Thank you for the reply,  Have u checked the image i attached. If i apply a gud thermal paste will it solve the problem for now? Any suggestions for the thermal paste?


----------



## rijinpk1 (Jun 14, 2014)

you can go for artic silver 5 or deepcool z5. stock coolers are enough for amd cpus. your problem may be solved by applying a good thermal paste(apply only a  pea size paste), i think. you have to clean the old paste first.


----------



## icebags (Jun 14, 2014)

that thermal paste layer appears to be too thick, and there seems to be air bubbles were trapped inside. who installed it ?

try installing the heatsink again with peanut drop method (watch youtube vids carefully before doing) with toothpaste/local thermal paste as thermal paste. and dont forget to tighten the cooler nicely on the proccy.

make sure thermal shutdown feature is enabled in bios (dont remember if mobos come with this as option, its normally there anyways - just make sure) before u do all those above. now start the comp and che the temp, try increasing load slight by slight - run music, video, if they are good, use prime @50% load. 

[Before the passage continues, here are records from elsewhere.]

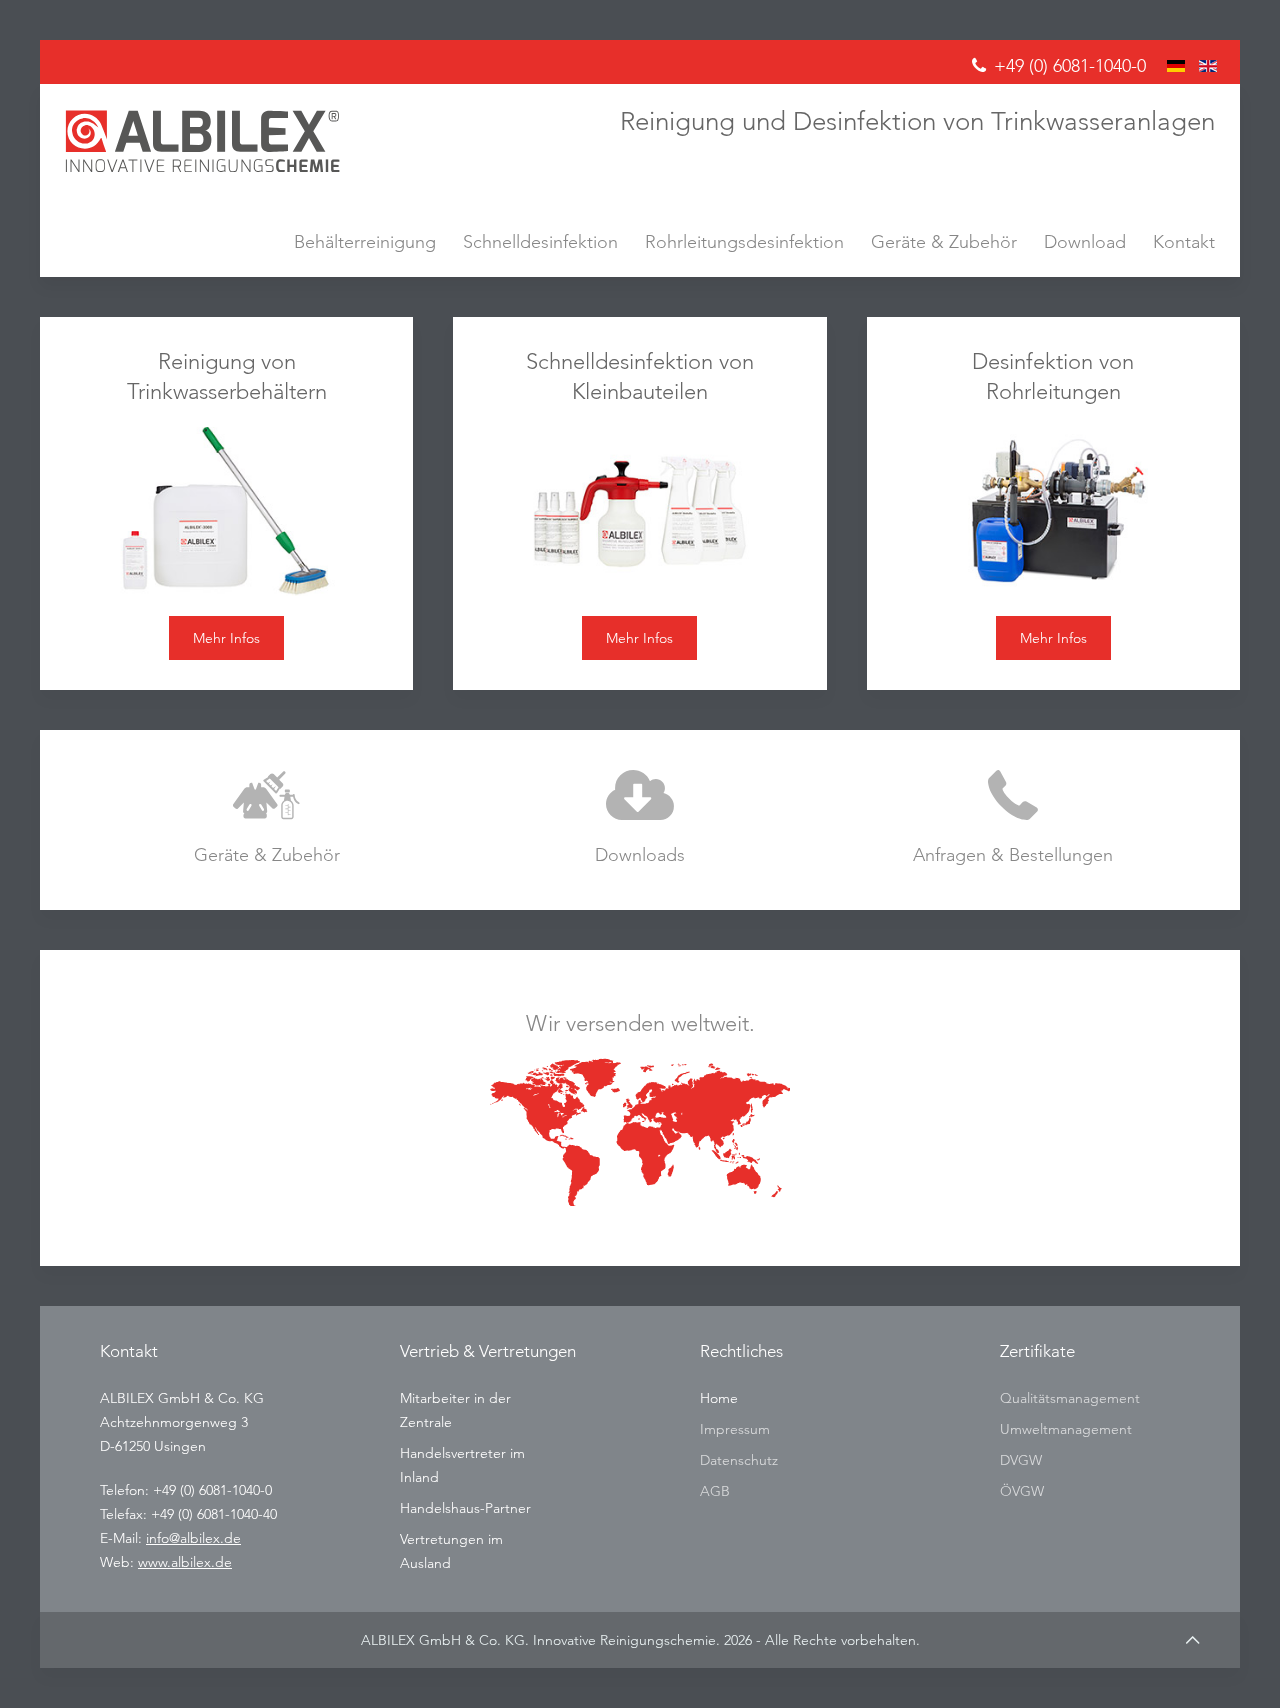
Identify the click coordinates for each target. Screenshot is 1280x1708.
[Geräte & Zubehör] (266, 820)
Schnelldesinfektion (540, 241)
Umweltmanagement (1066, 1429)
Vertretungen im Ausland (451, 1551)
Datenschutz (739, 1460)
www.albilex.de (185, 1562)
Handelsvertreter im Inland (462, 1465)
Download (1085, 241)
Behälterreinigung (365, 241)
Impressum (735, 1429)
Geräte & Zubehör (944, 241)
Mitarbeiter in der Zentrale (455, 1410)
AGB (715, 1491)
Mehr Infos (226, 638)
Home (719, 1398)
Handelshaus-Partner (465, 1508)
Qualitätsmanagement (1070, 1398)
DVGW (1021, 1460)
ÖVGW (1022, 1491)
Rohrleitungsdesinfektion (744, 241)
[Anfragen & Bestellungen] (1013, 820)
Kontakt (1184, 241)
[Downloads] (639, 820)
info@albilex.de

everything should be ok, now just make the setup permanent with artic silver 5. don't use comp with toothpaste for more than 1 hr of testing.

and dont forget to use isopropyl alcohol to clean up thermal contact surfaces everytime u apply thermal paste. also, tighten the heatsink screws nicely each time.


----------



## Jripper (Jun 15, 2014)

Your cpu cannot digest your wallpaper. Its getting angry at the horrible acting skills of stewart 

Btw, get a proper cpu cooler asap. That stock heatsink won't cut it. Get a cooler master hyper 212x. And for paste you can either buy arctic silver 5 or cooler master thermal fusion 400.


----------



## topgear (Jun 17, 2014)

I don't there's any need to buy TiM separately if Op is going to get 3rd party cpu cooler like 212x. 212x comes with decent quality TiM.


----------



## harshilsharma63 (Jun 18, 2014)

The paste layer is too thick in the image. Apply only a small amount and spread it smoothly.


----------



## Jripper (Jun 18, 2014)

Okay so I am having an issue somewhat related. I just bought the 8320 and it is almost impossible to remove the stock heatsink bracket. :O It is so damn tight. And I need to take it off to install the cooler master hyper 212x. 
@OP Is it the same in your motherboard too? The screws of the stock heatsink bracket I mean.


----------



## topgear (Jun 21, 2014)

Use a little force but be gentle with the screws .. they should come off easily.


----------



## Jripper (Jun 21, 2014)

[MENTION=15026]topgear[/MENTION]

Yeah I installed cooler successfully.  Idle temps are now 17~20.
prime95 for 3 hours gives 52~53 max(core) and 68(socket).
But playing battlefield 4 takes it up to 59(core). Once it hit 65(core). @_@
I guess the excess heat is because of the heat being generated by the graphics card. Trying to figure out a way to solve this issue. 
Will it help if I add a couple of fans?


----------



## rijinpk1 (Jun 21, 2014)

^^ spend little more to get a good cpu cooler like hyper 212X. you can overclock your cpu too.


----------



## Jripper (Jun 21, 2014)

[MENTION=135617]rijinpk1[/MENTION] I already have a hyuper 212x. Thats what I meant when I said I successfully installed the cooler.


----------



## rijinpk1 (Jun 21, 2014)

Jripper said:


> [MENTION=135617]rijinpk1[/MENTION] I already have a hyuper 212x. Thats what I meant when I said I successfully installed the cooler.



my bad.


----------